Governor Arnold has initiated a project to build 200 refueling stations for hydrogen cars in California. Perhaps he believes, as many do, that hydrogen is a plentiful source of clean energy. However, that is not true, because there is no free hydrogen on earth. All hydrogen is chemically bound into compounds like coal, oil, natural gas, and even water, which means that it will require as much or more energy to extract the hydrogen as the energy you can obtain from it. Therefore, hydrogen is not an energy source at all; it is merely a portable form of energy storage, like a battery.
The most economical source of hydrogen is natural gas. But you can run cars on natural gas directly, so why bother with hydrogen? One possible reason: the source of the pollution (that is, the process of cracking the natural gas) can be physically removed from cities. City traffic run on hydrogen would then be pollution-free, but at tremendous cost; current hydrogen fuel cells cost nearly 100 times as much per unit of power produced as an internal-combustion engine.
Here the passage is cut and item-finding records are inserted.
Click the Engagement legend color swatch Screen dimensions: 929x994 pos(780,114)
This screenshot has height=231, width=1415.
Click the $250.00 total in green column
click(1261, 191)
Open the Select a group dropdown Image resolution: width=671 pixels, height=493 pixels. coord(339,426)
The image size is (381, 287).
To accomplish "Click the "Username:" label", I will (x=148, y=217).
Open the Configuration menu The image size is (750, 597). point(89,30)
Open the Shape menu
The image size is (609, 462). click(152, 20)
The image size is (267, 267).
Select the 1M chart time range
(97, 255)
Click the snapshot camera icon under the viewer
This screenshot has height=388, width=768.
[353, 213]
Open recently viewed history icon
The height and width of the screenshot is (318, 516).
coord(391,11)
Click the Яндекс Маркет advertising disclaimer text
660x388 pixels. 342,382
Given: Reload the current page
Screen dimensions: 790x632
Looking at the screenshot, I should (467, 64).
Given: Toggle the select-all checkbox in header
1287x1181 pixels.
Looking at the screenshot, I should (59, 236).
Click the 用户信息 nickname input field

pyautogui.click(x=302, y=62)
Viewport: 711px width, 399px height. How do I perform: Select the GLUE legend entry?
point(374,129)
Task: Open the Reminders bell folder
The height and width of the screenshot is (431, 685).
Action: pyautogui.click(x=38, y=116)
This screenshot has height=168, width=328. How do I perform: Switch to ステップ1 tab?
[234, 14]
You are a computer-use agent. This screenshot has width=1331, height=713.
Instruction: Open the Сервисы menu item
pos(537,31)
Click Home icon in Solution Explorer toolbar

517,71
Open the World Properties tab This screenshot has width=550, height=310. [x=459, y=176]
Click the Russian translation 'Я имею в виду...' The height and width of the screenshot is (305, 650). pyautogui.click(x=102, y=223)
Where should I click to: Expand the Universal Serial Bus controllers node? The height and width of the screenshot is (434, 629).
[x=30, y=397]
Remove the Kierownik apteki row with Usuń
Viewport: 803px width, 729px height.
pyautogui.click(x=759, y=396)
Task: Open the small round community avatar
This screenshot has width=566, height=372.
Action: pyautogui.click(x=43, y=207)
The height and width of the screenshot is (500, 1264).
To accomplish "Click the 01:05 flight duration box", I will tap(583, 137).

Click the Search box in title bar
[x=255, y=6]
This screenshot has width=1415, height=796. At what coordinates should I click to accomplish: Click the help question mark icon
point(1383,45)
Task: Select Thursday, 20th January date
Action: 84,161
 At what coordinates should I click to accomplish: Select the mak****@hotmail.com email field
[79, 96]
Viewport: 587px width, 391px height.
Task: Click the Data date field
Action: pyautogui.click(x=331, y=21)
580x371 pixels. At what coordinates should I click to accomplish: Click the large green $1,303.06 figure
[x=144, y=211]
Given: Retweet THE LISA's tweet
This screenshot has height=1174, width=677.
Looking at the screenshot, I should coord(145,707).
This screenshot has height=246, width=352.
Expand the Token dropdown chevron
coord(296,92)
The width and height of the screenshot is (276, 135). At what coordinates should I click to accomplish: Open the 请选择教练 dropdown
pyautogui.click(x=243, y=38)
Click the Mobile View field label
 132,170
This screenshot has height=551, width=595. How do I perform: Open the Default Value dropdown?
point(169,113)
Some have proposed to produce hydrogen from water, using the energy from renewable energy sources . However, Hydrogen is very costly when produced that way. A February 2004 ExxonMobil study showed that hydrogen is five times more expensive than gasoline when produced from wind, and 17 times more expensive when produced from solar energy.
Nor is hydrogen production the best environmental use of renewable energy (for those who care about carbon dioxide). A unit of wind or solar energy that is used to displace coal in electric power generation saves 2.5 times more carbon dioxide than using the same unit of wind or solar energy to replace gasoline with hydrogen in cars.
From the standpoint of energy policy, it makes no sense to run cars on hydrogen taken from oil or natural gas because those energy sources can better be used to run cars directly. So under what conditions would hydrogen ever be used in cars?
If we had to rely entirely on energy sources that could not be used in cars (like coal and nuclear, for example), then maybe we would need H-cars. That day won’t come in Governor Arnold’s lifetime, if ever.
Bottom line: Government doesn't pick winners in the marketplace, just losers.